とある塾が売り文句として「国公立大出身講師98%」と掲げていたが、実際に国公立大出身者は14%だったというニュースが話題になりました。
消費者庁は消費者に違反を周知徹底するよう求める措置命令を出したとのことです。そこで、今回は「景品表示法」について解説してみたいと思います。
■景品表示法とは
正式名称は、「不当景品類及び不当表示防止法」と言います。
この景品表示法は、商品やサービスについて実際より良く見せかける表示が行われたり過大な景品類の提供が行われたりするのを規制することによって、皆さんがより良い商品・サービスを選択できるような環境を守るための法律です(同法1条)。
要するに、景品表示法は、皆さんが実際より良く見せかける表示や過大な景品につられて実際には良くない商品・サービスを購入して不利益を被ることのないようにするための法律です。
■景品表示法違反とは
景品表示法違反として禁止されるのは次のような場合です。
(1)優良誤認表示(同法4条1項1号)
品質・規格・その他の内容について実際の商品・サービスのものよりも著しく優良であると誤認させる表示です。
今回のニュースも、国公立大出身の講師が実際には「14%」しかいないのに「98%」と謳っていたわけですから、実際のサービスよりも著しく優良であると誤認させる表示に当たります。
実際はそうではないのに、商品・サービスの品質・規格がライバル業者よりも著しく優良であると誤認される表示も優良誤認表示に当たります。
(2)有利誤認表示(同法4条1項2号)
商品・サービスの価格その他取引条件について実際のものよりも著しく有利であると誤認させる表示です。
例えば「半額セール」と謳いながら、実際には定価で販売しているような場合です。
実際はそうではないのに、商品・サービスの価格その他取引条件についてライバル業者よりも著しく有利であると誤認される表示も有利誤認表示に当たります。
(3)その他誤認されるおそれのある表示(同法4条1項3号)
まぎらわしい表示や正しい判別を困難にさせる表示のことです。
例えば、りんごジュースと記載されているが無果汁・無果肉でそういった記載がない場合、原産国を明示していないのに原産国以外の国旗が衣類にプリントされている場合、既に売約済みの不動産について広告している場合等です。
(4)過大な景品類の提供(同法3条)
過大な懸賞やおまけで消費者を惑わして商品・サービスを購入させようとする場合です。
景品類の最高額、総額等が規制されています。
■景品表示法に違反した場合
景品表示法に違反した場合、消費者庁から、再び違反行為を行わないよう、違反したことを一般の人に周知徹底させるよう、再発防止策を講じるよう、命令されます(「措置命令」といいます。
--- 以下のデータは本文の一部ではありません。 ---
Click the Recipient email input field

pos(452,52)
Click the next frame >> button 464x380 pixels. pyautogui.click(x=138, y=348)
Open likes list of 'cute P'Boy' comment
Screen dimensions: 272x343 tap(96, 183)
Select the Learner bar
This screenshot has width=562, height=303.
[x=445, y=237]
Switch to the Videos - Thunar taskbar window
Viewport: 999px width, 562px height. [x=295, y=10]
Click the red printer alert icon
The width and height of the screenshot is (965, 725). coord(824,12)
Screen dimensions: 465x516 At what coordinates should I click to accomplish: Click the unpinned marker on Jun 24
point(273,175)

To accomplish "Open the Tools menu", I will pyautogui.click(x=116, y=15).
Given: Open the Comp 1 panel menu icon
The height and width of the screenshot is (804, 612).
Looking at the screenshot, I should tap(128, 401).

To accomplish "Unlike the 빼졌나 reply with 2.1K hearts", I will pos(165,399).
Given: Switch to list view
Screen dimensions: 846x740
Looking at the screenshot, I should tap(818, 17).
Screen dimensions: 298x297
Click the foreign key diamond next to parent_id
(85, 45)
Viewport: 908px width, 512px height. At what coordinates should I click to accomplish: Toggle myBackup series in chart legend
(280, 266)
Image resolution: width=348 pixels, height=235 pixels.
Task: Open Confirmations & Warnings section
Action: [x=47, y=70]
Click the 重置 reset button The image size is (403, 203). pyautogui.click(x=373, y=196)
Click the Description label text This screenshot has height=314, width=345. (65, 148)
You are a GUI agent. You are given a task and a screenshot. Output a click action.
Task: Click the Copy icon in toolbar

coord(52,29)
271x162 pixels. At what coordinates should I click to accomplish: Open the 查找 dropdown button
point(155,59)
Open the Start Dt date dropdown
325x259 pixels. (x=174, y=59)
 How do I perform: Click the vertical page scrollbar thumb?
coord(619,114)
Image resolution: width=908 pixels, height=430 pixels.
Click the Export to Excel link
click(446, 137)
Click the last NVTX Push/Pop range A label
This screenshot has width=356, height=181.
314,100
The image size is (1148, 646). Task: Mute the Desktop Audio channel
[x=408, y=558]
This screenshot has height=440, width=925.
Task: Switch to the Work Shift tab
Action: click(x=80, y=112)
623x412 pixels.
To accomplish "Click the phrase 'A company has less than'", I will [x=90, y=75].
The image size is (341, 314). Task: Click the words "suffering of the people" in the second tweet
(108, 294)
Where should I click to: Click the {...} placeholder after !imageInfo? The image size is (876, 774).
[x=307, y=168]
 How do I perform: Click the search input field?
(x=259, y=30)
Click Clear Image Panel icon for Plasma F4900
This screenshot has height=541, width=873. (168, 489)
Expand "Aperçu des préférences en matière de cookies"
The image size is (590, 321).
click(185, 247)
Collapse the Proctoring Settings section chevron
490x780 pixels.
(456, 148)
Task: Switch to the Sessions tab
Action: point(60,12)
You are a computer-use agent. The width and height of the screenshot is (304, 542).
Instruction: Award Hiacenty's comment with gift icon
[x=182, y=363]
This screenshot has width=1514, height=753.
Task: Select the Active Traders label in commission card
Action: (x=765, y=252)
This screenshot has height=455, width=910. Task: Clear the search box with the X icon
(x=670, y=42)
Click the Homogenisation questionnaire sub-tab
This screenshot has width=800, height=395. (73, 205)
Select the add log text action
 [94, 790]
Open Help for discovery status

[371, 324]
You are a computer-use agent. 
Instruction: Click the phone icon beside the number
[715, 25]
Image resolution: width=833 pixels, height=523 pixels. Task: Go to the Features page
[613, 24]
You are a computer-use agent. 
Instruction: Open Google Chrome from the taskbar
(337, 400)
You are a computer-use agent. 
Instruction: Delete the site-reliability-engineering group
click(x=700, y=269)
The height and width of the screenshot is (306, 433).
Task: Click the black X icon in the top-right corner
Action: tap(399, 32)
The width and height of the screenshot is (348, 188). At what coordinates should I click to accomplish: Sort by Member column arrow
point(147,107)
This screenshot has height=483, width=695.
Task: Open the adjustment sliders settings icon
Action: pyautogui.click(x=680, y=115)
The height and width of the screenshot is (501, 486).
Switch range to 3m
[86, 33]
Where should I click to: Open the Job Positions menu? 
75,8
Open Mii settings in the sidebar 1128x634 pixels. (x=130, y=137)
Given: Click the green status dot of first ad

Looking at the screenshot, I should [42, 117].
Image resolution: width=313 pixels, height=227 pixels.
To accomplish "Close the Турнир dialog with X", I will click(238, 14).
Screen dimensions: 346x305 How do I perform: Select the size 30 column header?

同法6条)。
この措置命令に違反した場合、2年以下の懲役とか、300万円以下の罰金とかの刑罰を受けることもあります(同法15条)。
お客さんに商品・サービスを購入して欲しいという気持ちはわかりますが、実際より著しく良く見せかけたり、過大な景品を付けて購入させるというやり方はこのように法に触れます。
やはり、事業者には、実際の商品・サービスの良さで勝負して欲しいと思います。
*著者:弁護士 冨本和男(法律事務所あすか。企業法務、債務整理、刑事弁護を主に扱っている。親身かつ熱意にあふれた刑事弁護活動がモットー。)